So you poked your head around the entrance and saw a room of people, sitting and listening to someone speaking. There were no statues or idols in the room, not a single priest nor one priestess, no paintings on the wall at all, no altar, no sacrifices, and very little singing. The leader had no distinctive dress, but he had scrolls that he read aloud and explained on which were written the Jewish Bible translated into Greek. He would read them, and then he spoke of the God who in times past had spoken to the world through Abraham, Moses, David and the prophets, but in these last days he had spoken through the Messiah, Jesus of Nazareth whom he called the Son of God. God had loved the world and had given his only-begotten Son. He said a lot about this Christ, his extraordinary miracles, his teaching, his parables, his sermons and then about his death. “We deserve eternal death because we are sinners but Jesus Christ because he loved us, gave himself for us on the cross at Jerusalem. But the third day he rose from the dead. He was more powerful than death. Through him we receive forgiveness of our sins. Through what he has done God is reconciled. Through him we become the sons of God. He comes to live in us.

“This Lord Jesus stayed on earth for 40 days after his resurrection, and he talked to his disciples and walked for hours with some of them on a road from Jerusalem. One morning by the Lake of Galilee he made a fire and cooked bread and caught fish and cooked them and ate with them. One day he appeared to all his followers, about 500 of them, walking with them and chatting and encouraging. Those hundreds of people were almost all still alive and they loved to reminisce to inquirers about that occasion, women and children, Gentiles, soldiers, as well as Jews. Then he ascended up to heaven after telling them he would send God the Holy Spirit to give them understanding, and life, and assurance, and strength, and gifts to serve others and to receive service from them. He would help them know and love Jesus Christ better and he would help the people listening to them understand how to love him too. On the day of the feast of Pentecost in Jerusalem the Holy Spirit came upon them, and Peter the leader of the twelve apostles preached to a huge crowd and 3,000 men were converted that day. And since that time they had gone out into all the Mediterranean basin, and they had plans to go further and further throughout Europe and Africa and over the seas, without any weapons, not leading some armed crusade or holy war, but teaching the good news of Jesus Christ, who he was and what he had done.”

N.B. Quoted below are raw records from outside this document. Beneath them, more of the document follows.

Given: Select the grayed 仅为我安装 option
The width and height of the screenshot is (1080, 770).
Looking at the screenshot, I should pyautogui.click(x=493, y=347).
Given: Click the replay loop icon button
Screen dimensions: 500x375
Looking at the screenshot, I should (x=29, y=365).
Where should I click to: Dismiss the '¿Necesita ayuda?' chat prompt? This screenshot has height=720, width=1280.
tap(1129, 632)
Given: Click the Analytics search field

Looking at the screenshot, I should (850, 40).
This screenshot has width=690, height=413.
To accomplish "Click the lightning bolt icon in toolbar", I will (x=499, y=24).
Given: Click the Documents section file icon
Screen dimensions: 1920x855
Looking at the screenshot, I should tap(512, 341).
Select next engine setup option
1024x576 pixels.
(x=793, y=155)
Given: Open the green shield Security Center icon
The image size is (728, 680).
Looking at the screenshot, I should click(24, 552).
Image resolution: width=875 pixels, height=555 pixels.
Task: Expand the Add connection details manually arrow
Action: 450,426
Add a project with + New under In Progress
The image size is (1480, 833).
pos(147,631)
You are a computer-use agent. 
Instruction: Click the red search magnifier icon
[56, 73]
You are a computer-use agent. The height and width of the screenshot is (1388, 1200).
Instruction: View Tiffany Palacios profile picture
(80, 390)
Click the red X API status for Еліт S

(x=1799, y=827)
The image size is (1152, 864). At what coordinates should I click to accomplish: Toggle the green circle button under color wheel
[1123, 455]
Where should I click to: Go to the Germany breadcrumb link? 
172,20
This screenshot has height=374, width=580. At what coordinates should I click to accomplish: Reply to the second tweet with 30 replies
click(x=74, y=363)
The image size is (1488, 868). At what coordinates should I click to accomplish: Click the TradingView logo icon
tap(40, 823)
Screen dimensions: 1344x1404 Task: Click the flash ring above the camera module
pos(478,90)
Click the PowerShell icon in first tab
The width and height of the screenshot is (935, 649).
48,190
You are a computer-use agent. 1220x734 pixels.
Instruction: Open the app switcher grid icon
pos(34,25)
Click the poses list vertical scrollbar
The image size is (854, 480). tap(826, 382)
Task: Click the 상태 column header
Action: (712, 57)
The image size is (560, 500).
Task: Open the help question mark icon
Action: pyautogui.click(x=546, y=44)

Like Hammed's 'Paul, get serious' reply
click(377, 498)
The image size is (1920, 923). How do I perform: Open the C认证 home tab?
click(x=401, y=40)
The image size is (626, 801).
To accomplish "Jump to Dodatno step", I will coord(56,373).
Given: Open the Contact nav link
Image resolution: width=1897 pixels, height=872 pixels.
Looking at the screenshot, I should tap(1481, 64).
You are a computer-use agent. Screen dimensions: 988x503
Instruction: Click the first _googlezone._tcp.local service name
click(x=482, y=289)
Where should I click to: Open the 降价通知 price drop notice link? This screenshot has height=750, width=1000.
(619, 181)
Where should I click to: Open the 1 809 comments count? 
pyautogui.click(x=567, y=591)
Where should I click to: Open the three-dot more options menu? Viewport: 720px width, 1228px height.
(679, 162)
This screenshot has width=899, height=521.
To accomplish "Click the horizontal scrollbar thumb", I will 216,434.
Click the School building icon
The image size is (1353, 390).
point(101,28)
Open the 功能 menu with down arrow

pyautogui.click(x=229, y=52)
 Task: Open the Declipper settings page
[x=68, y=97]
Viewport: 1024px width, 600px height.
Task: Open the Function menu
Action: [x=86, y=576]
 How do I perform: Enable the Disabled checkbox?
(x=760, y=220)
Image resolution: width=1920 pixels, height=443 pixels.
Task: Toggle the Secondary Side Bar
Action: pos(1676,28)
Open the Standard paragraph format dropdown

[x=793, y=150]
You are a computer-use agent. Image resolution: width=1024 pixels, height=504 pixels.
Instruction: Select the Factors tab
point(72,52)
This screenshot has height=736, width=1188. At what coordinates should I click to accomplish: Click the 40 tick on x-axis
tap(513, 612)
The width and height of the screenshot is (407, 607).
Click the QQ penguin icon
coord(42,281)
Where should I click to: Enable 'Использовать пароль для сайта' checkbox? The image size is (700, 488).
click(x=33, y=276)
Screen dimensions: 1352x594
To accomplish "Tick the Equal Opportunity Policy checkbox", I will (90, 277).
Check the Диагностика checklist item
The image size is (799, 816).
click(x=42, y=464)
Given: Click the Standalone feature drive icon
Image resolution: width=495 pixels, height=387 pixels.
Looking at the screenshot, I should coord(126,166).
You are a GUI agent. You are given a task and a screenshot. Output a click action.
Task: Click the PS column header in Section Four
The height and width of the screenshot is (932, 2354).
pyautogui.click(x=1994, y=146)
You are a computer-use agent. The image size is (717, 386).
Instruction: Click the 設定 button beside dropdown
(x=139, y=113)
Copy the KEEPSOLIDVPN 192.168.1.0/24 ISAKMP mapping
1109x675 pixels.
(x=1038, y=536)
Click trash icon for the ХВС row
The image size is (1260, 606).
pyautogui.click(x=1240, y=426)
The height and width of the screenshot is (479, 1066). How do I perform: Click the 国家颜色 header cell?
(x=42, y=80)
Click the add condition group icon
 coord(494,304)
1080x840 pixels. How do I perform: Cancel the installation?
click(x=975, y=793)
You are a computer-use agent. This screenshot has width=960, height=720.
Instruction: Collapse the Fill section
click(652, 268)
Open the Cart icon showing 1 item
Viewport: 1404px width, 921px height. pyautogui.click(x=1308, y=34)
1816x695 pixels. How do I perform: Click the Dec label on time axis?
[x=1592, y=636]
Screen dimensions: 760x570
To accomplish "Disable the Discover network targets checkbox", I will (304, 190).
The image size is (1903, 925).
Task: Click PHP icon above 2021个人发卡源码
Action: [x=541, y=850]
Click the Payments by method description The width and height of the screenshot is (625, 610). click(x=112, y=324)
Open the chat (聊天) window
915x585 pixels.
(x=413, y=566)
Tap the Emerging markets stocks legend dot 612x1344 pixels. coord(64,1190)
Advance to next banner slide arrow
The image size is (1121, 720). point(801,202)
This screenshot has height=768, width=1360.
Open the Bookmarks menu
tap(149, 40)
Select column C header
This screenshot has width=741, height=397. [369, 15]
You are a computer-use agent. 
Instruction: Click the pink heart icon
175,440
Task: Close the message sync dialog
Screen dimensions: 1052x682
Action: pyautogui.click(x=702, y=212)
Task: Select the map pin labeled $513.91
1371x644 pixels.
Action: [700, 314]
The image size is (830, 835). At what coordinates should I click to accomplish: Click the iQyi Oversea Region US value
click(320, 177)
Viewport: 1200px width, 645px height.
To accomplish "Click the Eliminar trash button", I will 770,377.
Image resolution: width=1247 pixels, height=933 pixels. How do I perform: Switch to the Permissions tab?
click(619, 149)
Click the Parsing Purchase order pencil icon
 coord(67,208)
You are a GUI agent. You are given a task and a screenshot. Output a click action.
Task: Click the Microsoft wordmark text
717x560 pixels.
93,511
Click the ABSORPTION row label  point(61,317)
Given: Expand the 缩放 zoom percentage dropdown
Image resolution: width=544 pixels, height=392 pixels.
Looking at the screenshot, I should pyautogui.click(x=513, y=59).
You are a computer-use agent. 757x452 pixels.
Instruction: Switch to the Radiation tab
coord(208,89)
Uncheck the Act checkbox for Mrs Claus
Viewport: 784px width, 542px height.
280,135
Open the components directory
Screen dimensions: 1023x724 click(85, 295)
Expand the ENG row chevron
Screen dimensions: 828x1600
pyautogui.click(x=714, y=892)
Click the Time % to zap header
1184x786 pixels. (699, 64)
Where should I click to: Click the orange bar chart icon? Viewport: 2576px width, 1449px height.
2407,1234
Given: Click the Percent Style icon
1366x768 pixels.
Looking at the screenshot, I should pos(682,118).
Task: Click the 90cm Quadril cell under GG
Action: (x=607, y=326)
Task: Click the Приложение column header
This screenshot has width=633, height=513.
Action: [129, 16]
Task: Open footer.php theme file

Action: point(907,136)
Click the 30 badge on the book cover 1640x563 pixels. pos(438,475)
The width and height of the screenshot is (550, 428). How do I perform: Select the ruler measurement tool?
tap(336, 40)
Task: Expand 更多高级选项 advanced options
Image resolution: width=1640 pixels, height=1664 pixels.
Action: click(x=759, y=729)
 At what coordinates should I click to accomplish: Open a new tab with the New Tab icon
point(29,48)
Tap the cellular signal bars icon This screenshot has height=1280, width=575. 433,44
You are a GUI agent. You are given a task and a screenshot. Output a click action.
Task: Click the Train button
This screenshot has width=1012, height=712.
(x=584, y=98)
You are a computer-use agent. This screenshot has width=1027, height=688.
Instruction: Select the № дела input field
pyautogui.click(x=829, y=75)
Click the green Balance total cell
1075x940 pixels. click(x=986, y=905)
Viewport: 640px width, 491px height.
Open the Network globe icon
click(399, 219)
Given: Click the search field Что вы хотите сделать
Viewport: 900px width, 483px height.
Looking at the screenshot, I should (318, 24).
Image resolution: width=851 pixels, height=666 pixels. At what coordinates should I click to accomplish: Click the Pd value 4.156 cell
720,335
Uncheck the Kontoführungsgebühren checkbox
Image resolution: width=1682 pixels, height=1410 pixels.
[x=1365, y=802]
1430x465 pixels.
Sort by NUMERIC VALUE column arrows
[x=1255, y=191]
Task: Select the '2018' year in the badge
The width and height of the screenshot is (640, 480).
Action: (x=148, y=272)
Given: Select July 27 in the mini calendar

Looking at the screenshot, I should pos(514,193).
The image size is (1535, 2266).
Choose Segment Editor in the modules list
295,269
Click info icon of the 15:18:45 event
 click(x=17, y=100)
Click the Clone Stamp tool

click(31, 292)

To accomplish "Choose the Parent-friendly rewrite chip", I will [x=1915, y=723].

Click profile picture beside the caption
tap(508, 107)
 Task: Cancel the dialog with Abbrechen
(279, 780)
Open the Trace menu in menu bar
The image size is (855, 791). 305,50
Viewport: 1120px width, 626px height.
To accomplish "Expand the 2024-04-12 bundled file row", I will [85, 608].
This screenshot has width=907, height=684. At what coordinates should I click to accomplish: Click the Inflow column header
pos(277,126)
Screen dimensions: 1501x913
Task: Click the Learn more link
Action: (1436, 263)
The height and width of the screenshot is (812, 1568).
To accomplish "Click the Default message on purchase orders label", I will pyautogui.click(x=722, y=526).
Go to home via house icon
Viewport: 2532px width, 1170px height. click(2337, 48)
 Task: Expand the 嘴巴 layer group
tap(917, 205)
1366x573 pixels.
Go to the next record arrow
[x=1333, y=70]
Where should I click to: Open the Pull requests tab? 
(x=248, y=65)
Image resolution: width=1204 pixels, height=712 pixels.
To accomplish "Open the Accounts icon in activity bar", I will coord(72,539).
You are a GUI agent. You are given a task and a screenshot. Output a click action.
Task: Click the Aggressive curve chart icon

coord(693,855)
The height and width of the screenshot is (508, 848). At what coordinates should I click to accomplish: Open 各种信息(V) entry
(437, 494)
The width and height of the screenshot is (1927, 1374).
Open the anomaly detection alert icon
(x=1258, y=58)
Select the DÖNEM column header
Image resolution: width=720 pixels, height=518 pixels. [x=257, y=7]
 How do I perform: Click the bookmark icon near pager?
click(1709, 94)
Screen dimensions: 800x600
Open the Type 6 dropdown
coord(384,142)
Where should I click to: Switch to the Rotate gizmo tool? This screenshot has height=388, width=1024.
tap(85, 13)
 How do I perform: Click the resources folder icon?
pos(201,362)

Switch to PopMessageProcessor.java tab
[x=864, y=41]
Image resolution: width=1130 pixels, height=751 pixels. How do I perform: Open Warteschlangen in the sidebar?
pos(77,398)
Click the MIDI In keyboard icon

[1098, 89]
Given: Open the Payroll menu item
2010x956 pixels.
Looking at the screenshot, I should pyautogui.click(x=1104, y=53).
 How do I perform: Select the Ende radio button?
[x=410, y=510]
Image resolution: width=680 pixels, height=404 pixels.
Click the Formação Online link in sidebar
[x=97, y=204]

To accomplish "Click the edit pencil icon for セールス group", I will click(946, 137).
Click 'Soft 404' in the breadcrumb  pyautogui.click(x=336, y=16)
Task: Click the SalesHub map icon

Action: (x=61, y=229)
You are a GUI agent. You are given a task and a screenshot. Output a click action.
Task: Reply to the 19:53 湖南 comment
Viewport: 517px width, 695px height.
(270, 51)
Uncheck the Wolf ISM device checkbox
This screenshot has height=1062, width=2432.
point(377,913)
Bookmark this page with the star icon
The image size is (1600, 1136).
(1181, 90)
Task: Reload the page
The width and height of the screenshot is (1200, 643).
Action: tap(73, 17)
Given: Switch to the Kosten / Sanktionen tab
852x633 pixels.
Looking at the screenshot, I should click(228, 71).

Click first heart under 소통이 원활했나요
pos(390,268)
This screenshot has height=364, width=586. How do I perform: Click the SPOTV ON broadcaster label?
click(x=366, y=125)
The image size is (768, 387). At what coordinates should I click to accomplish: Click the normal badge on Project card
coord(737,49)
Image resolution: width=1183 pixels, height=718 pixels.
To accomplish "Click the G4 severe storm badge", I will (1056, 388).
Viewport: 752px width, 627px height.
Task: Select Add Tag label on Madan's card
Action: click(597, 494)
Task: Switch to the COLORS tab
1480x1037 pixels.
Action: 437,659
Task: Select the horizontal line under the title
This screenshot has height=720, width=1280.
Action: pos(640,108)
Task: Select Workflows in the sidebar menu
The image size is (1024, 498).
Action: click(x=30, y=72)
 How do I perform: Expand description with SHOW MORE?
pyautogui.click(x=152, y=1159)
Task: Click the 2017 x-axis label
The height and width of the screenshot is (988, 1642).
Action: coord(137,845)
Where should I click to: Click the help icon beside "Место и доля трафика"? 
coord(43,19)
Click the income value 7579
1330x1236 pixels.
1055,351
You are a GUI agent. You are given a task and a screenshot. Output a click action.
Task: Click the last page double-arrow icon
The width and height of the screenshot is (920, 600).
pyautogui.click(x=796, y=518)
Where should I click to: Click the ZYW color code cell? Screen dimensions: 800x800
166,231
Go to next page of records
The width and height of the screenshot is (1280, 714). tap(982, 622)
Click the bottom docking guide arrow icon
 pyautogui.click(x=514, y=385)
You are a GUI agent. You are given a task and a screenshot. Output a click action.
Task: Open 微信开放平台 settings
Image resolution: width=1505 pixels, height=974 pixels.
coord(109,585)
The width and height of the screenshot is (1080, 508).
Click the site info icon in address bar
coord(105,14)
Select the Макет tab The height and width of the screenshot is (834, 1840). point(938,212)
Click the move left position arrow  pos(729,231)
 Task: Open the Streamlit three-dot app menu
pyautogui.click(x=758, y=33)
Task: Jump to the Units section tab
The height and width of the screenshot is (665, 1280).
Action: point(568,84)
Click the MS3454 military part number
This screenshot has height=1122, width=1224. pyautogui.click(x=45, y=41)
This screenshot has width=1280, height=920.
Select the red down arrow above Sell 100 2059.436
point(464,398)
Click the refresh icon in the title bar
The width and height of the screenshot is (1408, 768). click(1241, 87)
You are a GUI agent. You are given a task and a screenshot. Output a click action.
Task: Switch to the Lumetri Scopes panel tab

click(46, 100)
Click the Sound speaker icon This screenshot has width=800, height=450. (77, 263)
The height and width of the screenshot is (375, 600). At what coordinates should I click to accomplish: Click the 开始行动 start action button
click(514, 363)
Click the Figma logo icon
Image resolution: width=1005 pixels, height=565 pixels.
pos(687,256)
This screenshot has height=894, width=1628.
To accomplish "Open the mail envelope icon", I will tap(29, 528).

That is what you heard in Athens, and something strange happened in your life as you listened, an event of recognition. You believed that you had found what you were looking for. You knew that this message was true; it was truth, and you reached out to him and you found him, there in Athens. He wasn’t far from you at all, in fact where two or three are gathered in his name there he always is. You knew God was there as Jesus was given honour and exalted as his Son, and so these families sitting in the seats and on the floor, and the men and women and children, slaves and free men, you knew that from that day on they were to be your family, your brothers and sisters. You belonged to them. With them you would often meet; you would eat with them; them you would love and help for the rest of your life. So I have told you that we are to seek God by our minds; we are to seek God with our souls, and by our bodies we are to go and seek God and then

iv] In the word of God we are to seek the Lord all our days. Now I want to give every encouragement to men and women to come to the services and hear the word of God preached and never be absent, and while they attend to seek to listen intently, and seek to understand, and seek to learn, and seek to obey what God says. If you are asking God for a closer walk with him, and seeking greater trust in him, and knocking for entry into the deepest fellowship with him then keep on doing that. Indeed I do believe that in such longings and yearnings there is saving faith and the possession of Christ’s salvation – in that actual asking and seeking and knocking. So seek the Lord while he may be found and where he may be found, and that is where people gather together in his name and hear his word. There he is near.

Yet I believe that there is in the New Testament something more wonderful than men seeking God and reaching out to him and finding him. You say what could be more wonderful than that? What could be greater than we specks of dust, we dirty sinners finding God the mighty Maker of heaven and earth, and given authority to cry to him, “Abba, Father!” I will tell you. In the Bible what we find is Almighty God seeking men and women. I find Scripture saying, “The good Shepherd seeks and saves the lost sheep. He is seeking you in a man standing in a market in a busy city and preaching to you. He is even seeking you in a routine official meeting of the watch committee on Mars Hill there he is seeking one of the members named Dionysius. He is seeking you in the testimony of your friends, in the preaching of the gospel, in the offer of pardon and forgiveness through Christ, in the prayers of your parents and friends, in the Bible you read and the Christian books you’ve been given and in a host of providences that have made this world less and less satisfying and in your satisfaction at being in the presence of other Christians. In sickness he seeks you and in health; in unemployment and work; in unrequited love and by friendship the good Shepherd seeks his sheep. He is seeking you here and now. That is why you are here today.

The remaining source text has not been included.